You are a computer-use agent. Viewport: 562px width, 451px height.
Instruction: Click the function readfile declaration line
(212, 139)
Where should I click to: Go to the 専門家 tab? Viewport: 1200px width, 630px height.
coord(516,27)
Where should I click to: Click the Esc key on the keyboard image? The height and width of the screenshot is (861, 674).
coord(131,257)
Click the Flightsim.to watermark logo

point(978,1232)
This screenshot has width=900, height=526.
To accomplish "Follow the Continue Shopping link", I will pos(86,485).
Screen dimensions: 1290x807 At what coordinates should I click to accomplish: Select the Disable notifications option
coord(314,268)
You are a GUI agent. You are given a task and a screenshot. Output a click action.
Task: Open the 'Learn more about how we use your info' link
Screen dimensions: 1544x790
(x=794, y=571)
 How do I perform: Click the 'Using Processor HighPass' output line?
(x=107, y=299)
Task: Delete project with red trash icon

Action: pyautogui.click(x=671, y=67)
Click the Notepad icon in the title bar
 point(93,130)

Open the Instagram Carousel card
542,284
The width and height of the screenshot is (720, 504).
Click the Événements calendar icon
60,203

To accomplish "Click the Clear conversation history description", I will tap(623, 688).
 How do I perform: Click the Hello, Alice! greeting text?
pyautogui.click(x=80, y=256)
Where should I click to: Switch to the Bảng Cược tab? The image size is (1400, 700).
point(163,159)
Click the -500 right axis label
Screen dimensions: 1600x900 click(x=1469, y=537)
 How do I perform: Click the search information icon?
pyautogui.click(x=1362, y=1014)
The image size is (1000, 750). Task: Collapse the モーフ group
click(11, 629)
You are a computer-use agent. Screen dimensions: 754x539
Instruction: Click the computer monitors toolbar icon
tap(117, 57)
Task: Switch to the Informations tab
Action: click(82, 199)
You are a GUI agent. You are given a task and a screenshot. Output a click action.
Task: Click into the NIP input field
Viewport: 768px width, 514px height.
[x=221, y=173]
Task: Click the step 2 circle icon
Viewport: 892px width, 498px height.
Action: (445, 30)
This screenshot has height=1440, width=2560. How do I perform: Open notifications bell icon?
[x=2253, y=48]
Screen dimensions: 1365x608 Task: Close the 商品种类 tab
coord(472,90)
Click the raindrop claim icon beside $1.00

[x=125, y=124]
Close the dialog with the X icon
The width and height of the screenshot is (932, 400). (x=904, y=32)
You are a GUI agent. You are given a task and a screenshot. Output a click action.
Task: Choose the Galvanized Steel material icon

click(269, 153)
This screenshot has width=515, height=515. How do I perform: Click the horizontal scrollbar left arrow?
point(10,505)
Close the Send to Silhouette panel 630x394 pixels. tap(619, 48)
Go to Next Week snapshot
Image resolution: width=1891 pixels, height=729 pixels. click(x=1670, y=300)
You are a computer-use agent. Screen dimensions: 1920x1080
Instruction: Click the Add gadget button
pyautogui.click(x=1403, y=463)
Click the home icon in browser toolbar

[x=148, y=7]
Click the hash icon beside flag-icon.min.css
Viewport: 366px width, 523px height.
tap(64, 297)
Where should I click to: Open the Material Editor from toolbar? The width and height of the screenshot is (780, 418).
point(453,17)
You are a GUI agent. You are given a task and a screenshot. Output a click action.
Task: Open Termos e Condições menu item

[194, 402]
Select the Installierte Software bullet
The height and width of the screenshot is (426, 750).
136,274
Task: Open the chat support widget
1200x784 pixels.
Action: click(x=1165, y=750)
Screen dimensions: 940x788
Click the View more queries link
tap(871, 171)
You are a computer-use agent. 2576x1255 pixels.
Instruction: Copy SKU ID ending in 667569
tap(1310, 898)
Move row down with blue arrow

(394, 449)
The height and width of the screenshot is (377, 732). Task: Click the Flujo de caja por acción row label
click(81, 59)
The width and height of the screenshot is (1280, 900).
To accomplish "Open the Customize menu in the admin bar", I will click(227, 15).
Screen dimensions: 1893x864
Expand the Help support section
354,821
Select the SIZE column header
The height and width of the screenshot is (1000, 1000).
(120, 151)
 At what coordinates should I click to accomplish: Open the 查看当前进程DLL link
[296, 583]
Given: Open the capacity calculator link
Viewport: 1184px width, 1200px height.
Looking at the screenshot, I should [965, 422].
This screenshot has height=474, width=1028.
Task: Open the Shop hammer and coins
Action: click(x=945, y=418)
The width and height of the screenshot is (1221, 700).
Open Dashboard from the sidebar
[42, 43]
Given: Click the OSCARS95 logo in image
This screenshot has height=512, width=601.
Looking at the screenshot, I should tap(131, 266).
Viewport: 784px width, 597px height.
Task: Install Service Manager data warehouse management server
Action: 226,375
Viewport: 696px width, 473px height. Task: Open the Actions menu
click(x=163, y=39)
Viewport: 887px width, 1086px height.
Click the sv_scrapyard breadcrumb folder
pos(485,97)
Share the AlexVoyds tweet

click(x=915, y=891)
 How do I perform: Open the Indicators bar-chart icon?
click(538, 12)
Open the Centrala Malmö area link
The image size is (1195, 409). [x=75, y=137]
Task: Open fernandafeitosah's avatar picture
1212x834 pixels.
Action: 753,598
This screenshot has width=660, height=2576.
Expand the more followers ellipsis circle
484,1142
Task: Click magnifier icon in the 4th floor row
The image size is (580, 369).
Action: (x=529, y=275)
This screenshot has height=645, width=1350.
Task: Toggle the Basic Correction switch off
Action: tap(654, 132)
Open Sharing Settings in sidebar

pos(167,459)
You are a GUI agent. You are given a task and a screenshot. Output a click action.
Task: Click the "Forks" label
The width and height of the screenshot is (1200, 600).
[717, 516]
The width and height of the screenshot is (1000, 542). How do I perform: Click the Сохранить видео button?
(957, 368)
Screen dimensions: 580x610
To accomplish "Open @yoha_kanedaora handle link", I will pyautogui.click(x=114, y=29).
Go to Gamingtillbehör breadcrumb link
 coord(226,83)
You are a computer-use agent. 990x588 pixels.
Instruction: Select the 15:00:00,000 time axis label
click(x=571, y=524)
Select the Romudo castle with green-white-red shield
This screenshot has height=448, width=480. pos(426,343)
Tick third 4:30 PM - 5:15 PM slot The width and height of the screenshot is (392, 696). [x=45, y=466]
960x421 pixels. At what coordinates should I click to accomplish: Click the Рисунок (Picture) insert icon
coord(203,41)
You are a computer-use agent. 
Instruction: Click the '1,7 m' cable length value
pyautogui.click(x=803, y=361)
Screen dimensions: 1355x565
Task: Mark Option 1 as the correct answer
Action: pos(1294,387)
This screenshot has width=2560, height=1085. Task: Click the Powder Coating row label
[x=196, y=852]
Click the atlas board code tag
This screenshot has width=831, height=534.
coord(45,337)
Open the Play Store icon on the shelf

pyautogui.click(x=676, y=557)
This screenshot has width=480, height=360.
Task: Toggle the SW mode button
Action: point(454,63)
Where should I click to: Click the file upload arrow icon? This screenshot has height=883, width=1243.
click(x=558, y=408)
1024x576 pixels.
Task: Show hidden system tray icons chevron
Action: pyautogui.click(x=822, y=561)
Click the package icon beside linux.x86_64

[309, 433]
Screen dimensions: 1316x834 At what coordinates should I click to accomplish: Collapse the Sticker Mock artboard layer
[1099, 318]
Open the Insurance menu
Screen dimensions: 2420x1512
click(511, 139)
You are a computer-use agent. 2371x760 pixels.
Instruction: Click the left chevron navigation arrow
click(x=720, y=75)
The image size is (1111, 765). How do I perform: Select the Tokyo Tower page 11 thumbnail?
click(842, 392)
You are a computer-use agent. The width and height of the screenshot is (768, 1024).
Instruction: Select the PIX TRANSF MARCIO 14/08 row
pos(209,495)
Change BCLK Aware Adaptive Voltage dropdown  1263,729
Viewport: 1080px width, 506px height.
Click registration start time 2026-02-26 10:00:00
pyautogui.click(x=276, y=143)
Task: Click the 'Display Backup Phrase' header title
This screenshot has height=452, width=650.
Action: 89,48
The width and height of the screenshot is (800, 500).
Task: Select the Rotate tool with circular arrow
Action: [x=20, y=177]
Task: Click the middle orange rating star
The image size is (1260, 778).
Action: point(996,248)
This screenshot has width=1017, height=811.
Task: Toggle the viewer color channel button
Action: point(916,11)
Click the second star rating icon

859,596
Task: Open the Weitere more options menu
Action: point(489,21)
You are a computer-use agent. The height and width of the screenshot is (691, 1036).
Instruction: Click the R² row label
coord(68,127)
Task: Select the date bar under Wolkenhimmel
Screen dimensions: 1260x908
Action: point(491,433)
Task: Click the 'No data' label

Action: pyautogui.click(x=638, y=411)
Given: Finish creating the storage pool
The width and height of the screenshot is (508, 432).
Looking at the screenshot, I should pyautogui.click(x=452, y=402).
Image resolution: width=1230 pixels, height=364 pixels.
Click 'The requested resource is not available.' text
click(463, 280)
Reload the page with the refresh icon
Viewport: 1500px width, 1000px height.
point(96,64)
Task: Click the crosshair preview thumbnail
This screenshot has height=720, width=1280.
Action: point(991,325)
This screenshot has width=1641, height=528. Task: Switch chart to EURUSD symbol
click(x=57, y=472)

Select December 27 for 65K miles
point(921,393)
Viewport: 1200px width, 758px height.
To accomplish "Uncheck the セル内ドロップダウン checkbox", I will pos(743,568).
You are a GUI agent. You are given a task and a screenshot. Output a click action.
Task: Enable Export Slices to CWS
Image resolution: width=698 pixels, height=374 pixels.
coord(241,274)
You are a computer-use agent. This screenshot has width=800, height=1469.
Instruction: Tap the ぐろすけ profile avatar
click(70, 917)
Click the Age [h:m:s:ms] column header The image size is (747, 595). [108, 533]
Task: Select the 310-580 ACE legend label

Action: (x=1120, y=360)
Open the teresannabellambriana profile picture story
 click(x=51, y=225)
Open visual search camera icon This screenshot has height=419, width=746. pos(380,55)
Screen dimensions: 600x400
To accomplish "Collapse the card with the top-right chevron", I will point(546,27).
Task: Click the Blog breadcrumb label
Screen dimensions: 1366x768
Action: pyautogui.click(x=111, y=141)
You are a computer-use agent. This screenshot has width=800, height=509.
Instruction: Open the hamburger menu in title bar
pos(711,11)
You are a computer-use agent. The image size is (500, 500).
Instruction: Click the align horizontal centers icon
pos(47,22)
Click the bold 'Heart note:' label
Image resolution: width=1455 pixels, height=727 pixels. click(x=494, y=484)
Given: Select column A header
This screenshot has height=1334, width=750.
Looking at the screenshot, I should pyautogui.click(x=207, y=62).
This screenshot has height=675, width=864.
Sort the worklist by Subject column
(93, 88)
- - - -
## Assignment
Show every line above in which the word "will" appears.

## Result of this exercise
To accomplish "Follow the Continue Shopping link", I will pos(86,485).
To accomplish "Click the Clear conversation history description", I will tap(623, 688).
To accomplish "Open the Customize menu in the admin bar", I will click(227, 15).
To accomplish "Open @yoha_kanedaora handle link", I will pyautogui.click(x=114, y=29).
To accomplish "Uncheck the セル内ドロップダウン checkbox", I will pos(743,568).
To accomplish "Collapse the card with the top-right chevron", I will point(546,27).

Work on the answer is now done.